• Objective:
Rewrite these lines, putting "Display" wherever "Viewport" appears and leaving everything else the same.
^^^^
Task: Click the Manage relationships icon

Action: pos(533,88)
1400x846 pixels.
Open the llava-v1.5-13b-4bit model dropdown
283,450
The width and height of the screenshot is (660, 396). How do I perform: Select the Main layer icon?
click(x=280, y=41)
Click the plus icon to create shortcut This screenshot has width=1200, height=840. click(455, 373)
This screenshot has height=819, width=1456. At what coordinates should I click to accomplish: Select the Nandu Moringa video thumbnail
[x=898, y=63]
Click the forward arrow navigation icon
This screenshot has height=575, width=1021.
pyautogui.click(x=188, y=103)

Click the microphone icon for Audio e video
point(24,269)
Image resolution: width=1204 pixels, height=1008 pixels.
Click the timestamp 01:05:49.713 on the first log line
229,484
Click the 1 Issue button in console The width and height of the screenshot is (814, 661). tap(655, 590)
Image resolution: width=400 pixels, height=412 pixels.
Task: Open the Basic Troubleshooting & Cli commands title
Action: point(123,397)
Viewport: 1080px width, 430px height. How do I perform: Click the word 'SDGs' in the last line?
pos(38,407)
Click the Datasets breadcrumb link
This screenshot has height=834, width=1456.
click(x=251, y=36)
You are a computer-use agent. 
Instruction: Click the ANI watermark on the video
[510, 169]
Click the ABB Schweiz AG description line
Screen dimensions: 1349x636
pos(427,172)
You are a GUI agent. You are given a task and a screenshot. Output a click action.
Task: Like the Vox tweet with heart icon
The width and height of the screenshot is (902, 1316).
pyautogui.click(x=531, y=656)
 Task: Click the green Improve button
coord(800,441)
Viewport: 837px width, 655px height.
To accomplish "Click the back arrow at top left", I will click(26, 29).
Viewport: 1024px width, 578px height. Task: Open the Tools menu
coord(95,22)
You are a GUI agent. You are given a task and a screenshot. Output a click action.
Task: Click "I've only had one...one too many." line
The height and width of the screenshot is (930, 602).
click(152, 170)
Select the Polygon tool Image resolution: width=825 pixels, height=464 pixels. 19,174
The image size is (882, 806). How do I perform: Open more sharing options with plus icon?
^^^^
• Answer below:
Task: Click the Manage relationships icon

Action: pos(533,88)
1400x846 pixels.
Open the llava-v1.5-13b-4bit model dropdown
283,450
The width and height of the screenshot is (660, 396). How do I perform: Select the Main layer icon?
click(x=280, y=41)
Click the plus icon to create shortcut This screenshot has width=1200, height=840. click(455, 373)
This screenshot has height=819, width=1456. At what coordinates should I click to accomplish: Select the Nandu Moringa video thumbnail
[x=898, y=63]
Click the forward arrow navigation icon
This screenshot has height=575, width=1021.
pyautogui.click(x=188, y=103)

Click the microphone icon for Audio e video
point(24,269)
Image resolution: width=1204 pixels, height=1008 pixels.
Click the timestamp 01:05:49.713 on the first log line
229,484
Click the 1 Issue button in console The width and height of the screenshot is (814, 661). tap(655, 590)
Image resolution: width=400 pixels, height=412 pixels.
Task: Open the Basic Troubleshooting & Cli commands title
Action: point(123,397)
Display: 1080px width, 430px height. How do I perform: Click the word 'SDGs' in the last line?
pos(38,407)
Click the Datasets breadcrumb link
This screenshot has height=834, width=1456.
click(x=251, y=36)
You are a computer-use agent. 
Instruction: Click the ANI watermark on the video
[510, 169]
Click the ABB Schweiz AG description line
Screen dimensions: 1349x636
pos(427,172)
You are a GUI agent. You are given a task and a screenshot. Output a click action.
Task: Like the Vox tweet with heart icon
The width and height of the screenshot is (902, 1316).
pyautogui.click(x=531, y=656)
 Task: Click the green Improve button
coord(800,441)
Display: 837px width, 655px height.
To accomplish "Click the back arrow at top left", I will click(26, 29).
Display: 1024px width, 578px height. Task: Open the Tools menu
coord(95,22)
You are a GUI agent. You are given a task and a screenshot. Output a click action.
Task: Click "I've only had one...one too many." line
The height and width of the screenshot is (930, 602).
click(152, 170)
Select the Polygon tool Image resolution: width=825 pixels, height=464 pixels. 19,174
The image size is (882, 806). How do I perform: Open more sharing options with plus icon?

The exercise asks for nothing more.